§ Records for the exercise:
**********
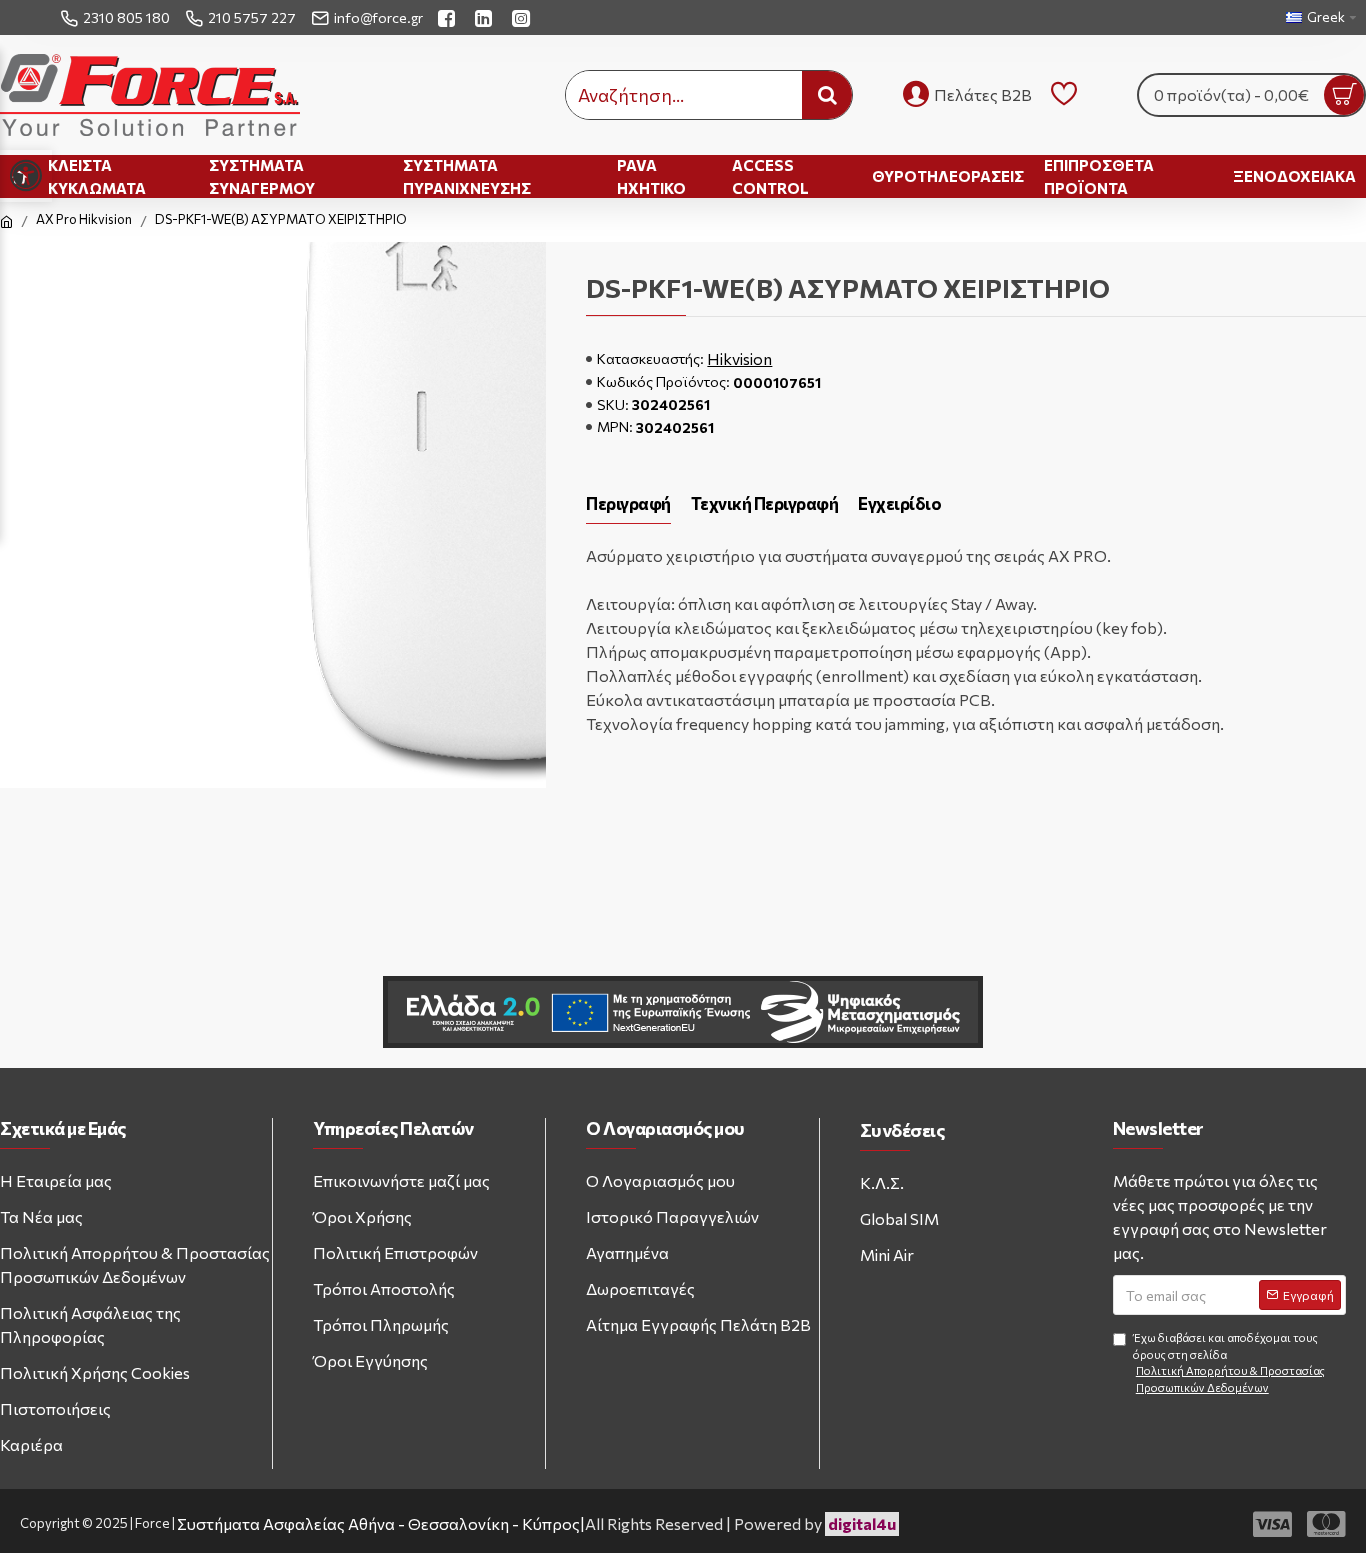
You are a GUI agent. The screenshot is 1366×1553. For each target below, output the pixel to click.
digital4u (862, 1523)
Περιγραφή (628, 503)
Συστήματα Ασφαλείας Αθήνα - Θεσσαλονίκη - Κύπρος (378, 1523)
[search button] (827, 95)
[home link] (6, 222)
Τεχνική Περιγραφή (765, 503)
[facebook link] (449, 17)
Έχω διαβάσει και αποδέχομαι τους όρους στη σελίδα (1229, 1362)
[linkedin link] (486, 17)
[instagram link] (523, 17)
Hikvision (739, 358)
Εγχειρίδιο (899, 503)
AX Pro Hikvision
**********
§ Exercise: Retype each entry exactly. No pictures.

§ Written solution:
You are a GUI agent. The screenshot is 1366×1553. For each target below, output the pixel to click.
digital4u (862, 1523)
Περιγραφή (628, 503)
Συστήματα Ασφαλείας Αθήνα - Θεσσαλονίκη - Κύπρος (378, 1523)
[search button] (827, 95)
[home link] (6, 222)
Τεχνική Περιγραφή (765, 503)
[facebook link] (449, 17)
Έχω διαβάσει και αποδέχομαι τους όρους στη σελίδα (1229, 1362)
[linkedin link] (486, 17)
[instagram link] (523, 17)
Hikvision (739, 358)
Εγχειρίδιο (899, 503)
AX Pro Hikvision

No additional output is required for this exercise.